The city is burned into my senses—not always in a good way.
I used to walk into classrooms first period where half the kids were open-mouth chewing egg sandwiches and washing them down with grape soda. The smell was food-ish, but in the same way gasoline sometimes smells sweet. A daily morning science experiment nobody assigned for homework. Try teaching Hemingway over that cloud.
The petrichor scent of asphalt after a storm. Exhaust tangled with pizzerias. The endless metallic screech of the subway. Sirens in the distance, each with their own pitch and purpose. Buses and trains rumbling so constantly it’s a wonder anyone even notices when there are small earthquakes.

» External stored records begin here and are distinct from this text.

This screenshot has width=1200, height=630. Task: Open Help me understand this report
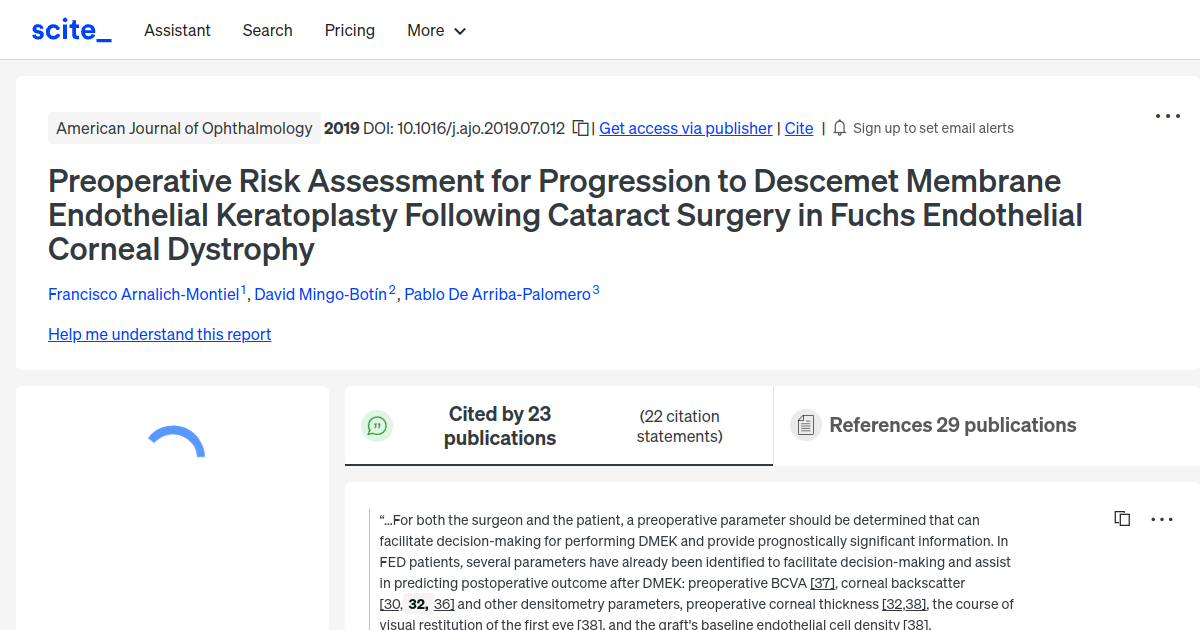pos(159,334)
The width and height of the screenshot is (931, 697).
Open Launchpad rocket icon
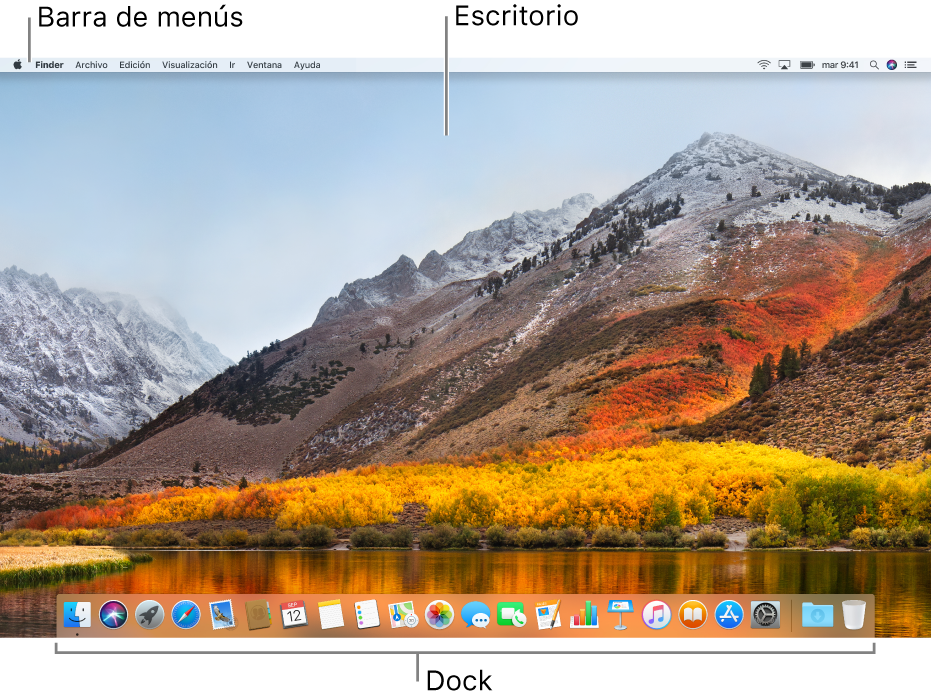[x=150, y=614]
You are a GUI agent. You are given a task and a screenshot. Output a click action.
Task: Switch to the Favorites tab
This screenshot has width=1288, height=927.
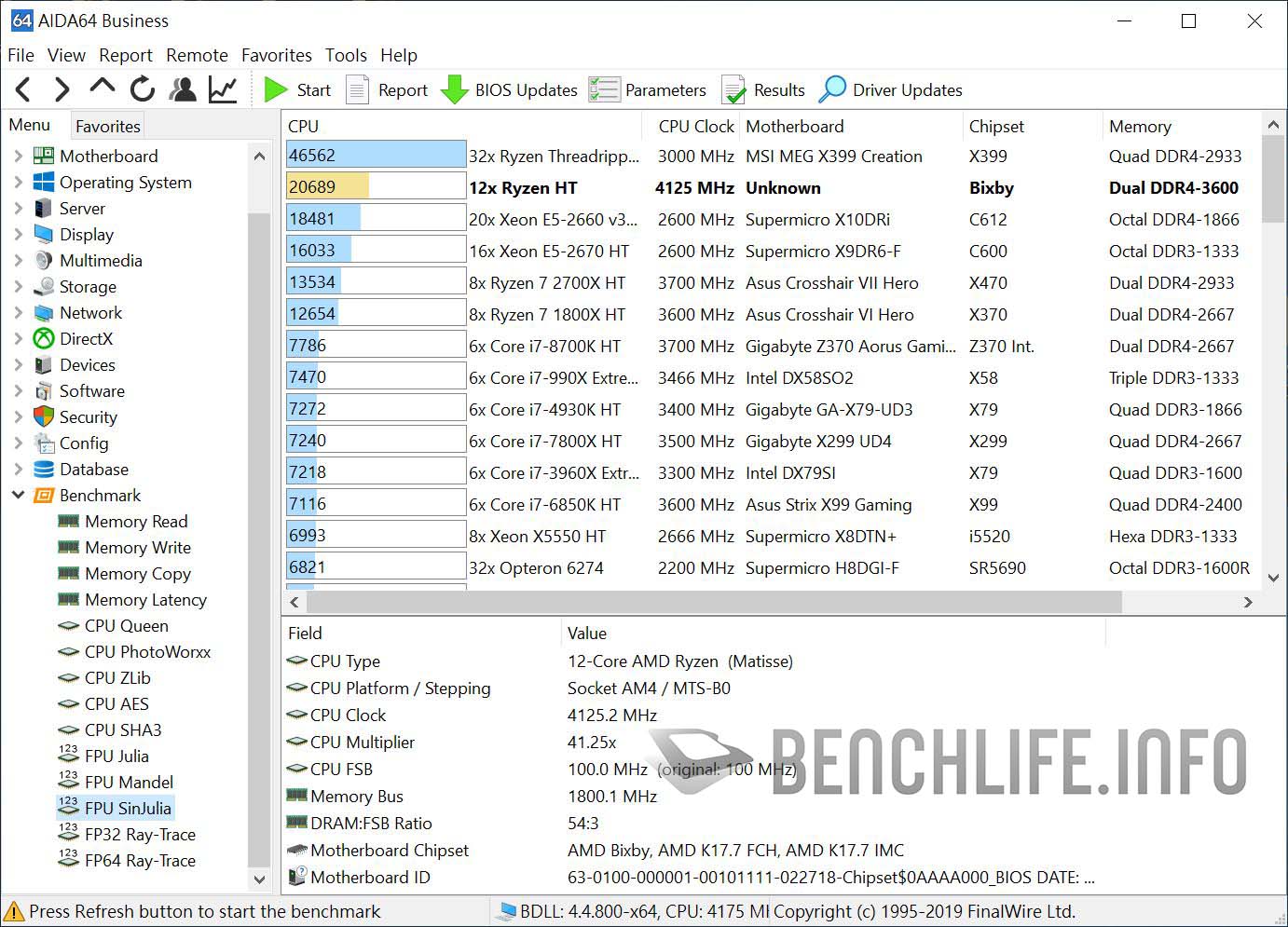coord(106,125)
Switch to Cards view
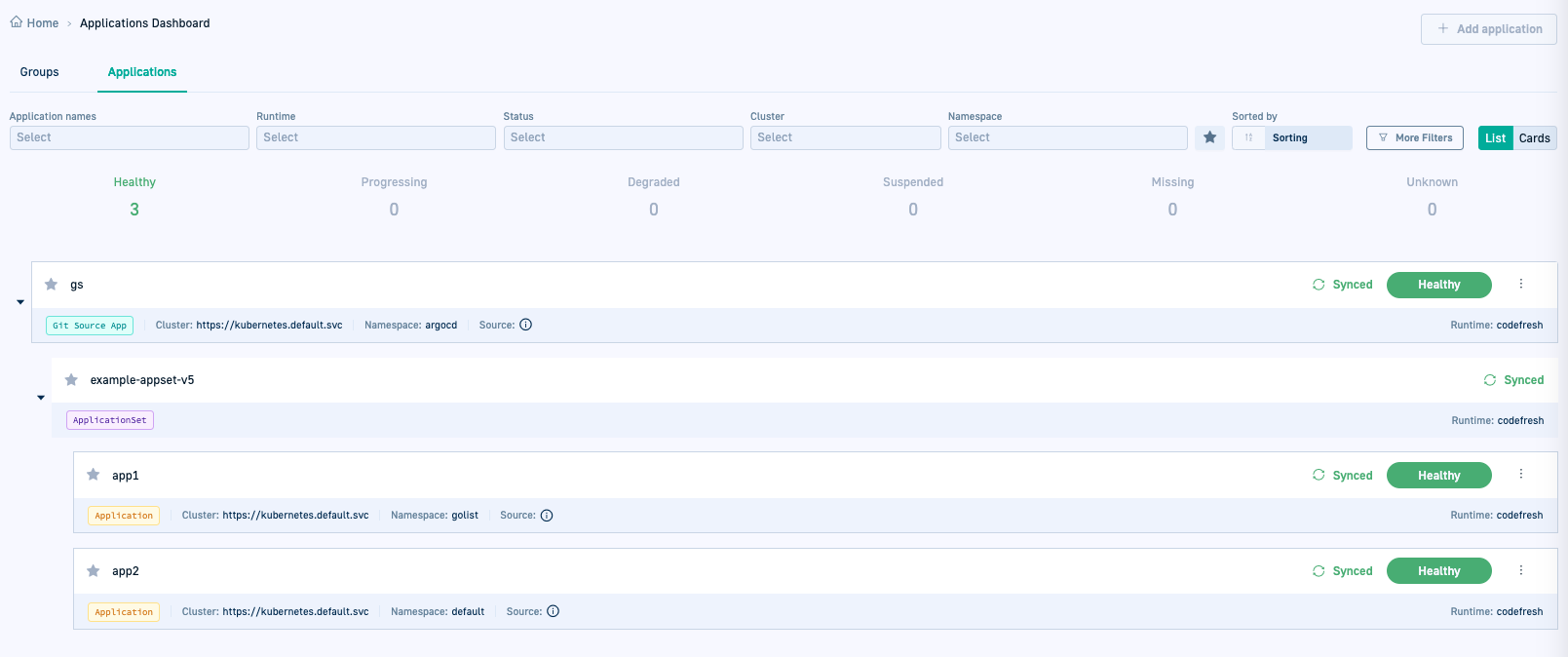Screen dimensions: 1568x657 [x=1534, y=137]
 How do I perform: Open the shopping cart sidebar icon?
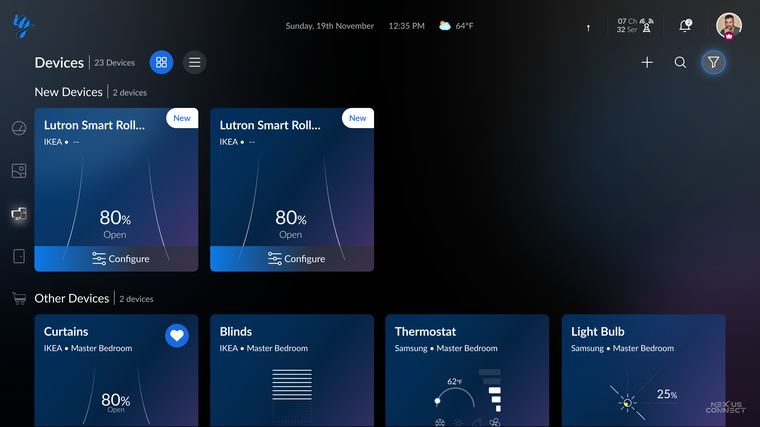(x=19, y=298)
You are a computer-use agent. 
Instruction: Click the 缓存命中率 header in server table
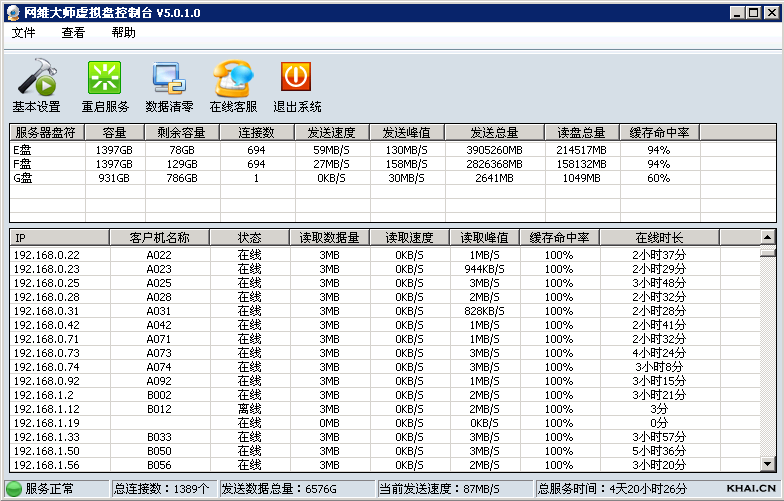(658, 132)
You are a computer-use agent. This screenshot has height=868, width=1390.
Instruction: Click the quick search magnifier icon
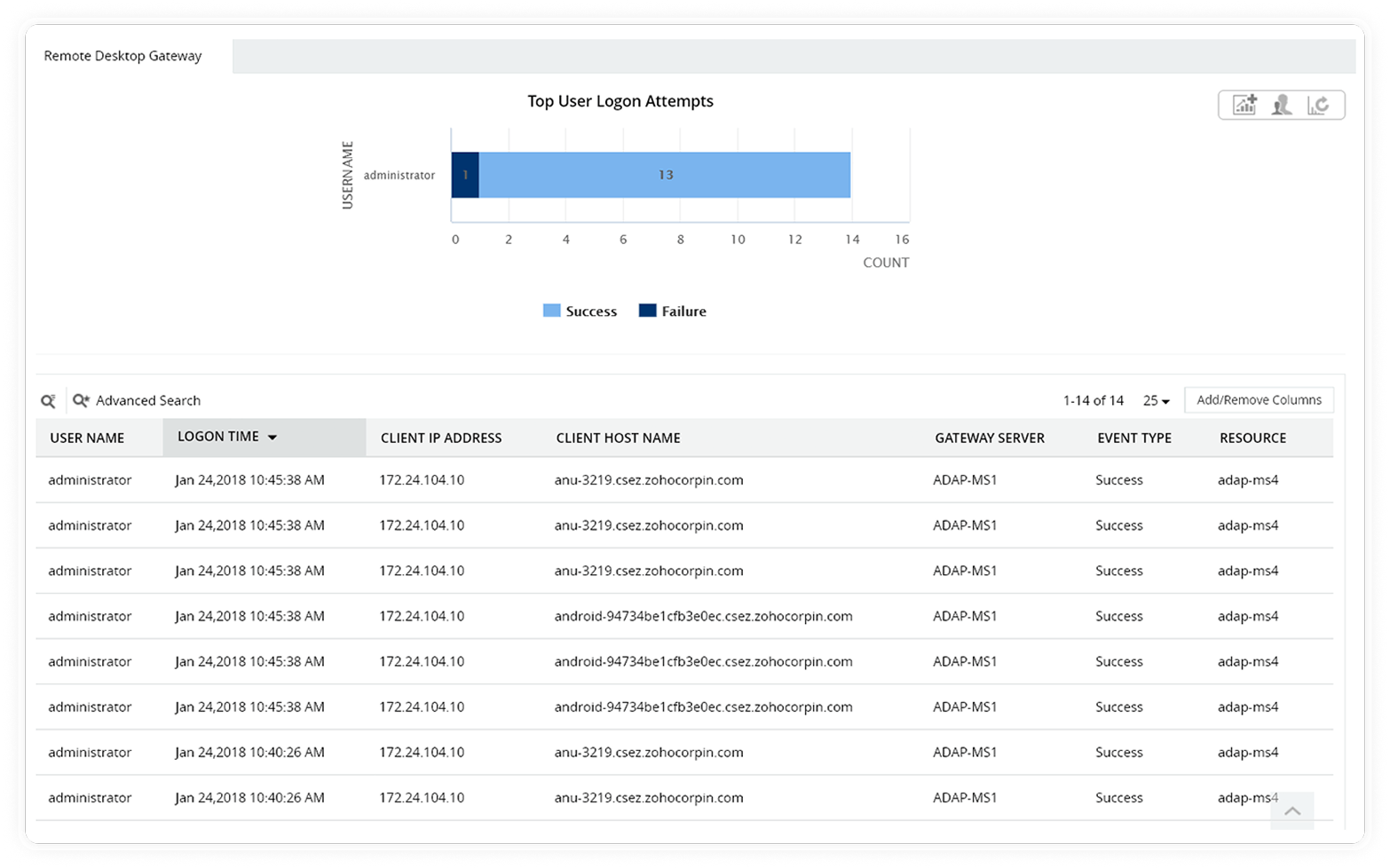49,401
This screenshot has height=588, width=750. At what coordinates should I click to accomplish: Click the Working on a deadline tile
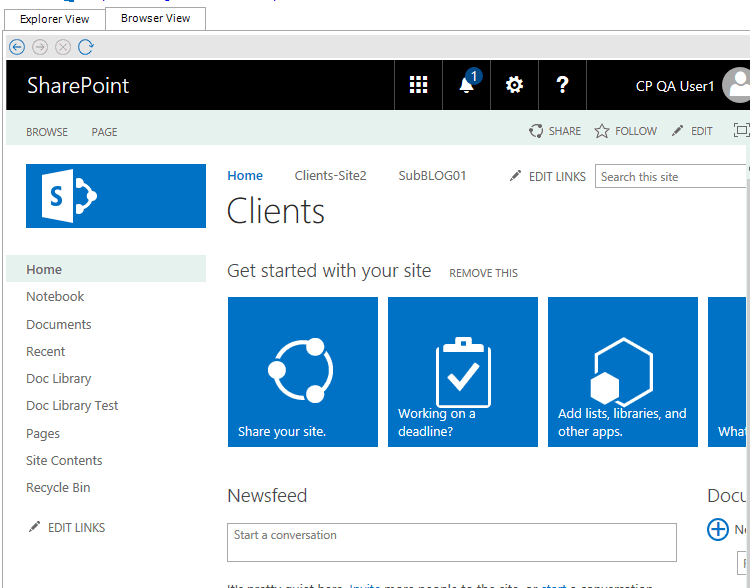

Once, pretzel carts stood on corners, maybe a hot dog stand or two. These days it’s halal carts everywhere—grilled meat, cumin, smoke, smiles, fast service, white sauce (whatever that is). That smell, more than anything, now says New York.
And yet when I picture it, I realize I have no idea when I last saw anyone selling a pretzel.
Do you still see them in movies?
On Distance and Scent
Someone on Substack posted this recently:
“There is something else in odor, which gives me a sense of distance. I should call it horizon—the line where odor and fancy meet at the farthest limit of scent.”
—Helen Keller, The World I Live In (1908)
Returning to France, I noticed it. The smells here are familiar, but still at a distance. They belong to a place I’m in but not quite from just yet, but getting closer.
The funny thing is that it’s changing for the French as well.
Looking Forward
So here we are, still circling the same questions. Where do we root ourselves? How do we build a life that lasts ten or twenty years, not just one?
We’ve made a list: proximity to medical care, transport, food systems, water—the things that will matter even more as the world tilts further off balance. Maybe Brittany. Maybe Normandy. The search continues.
For now, I hold onto smell as a compass. Basil in the markets. The sugar of peaches. The brackish breath of the tidal Loire. Scents that remind me where I am, and hint at where we might belong.
And always, New York drifts back in—halal cart smoke, Papaya King, delis turning out Bacon Egg and Cheeses, the smell of grease and coffee stitched into the streets. Those are the markers of a place I once knew by instinct.
France will have to be learned the same way. Its markets, its seasons, its air after rain—taken in until they stop feeling distant and become their own kind of familiar. A place I can know not just by memory, but by feel.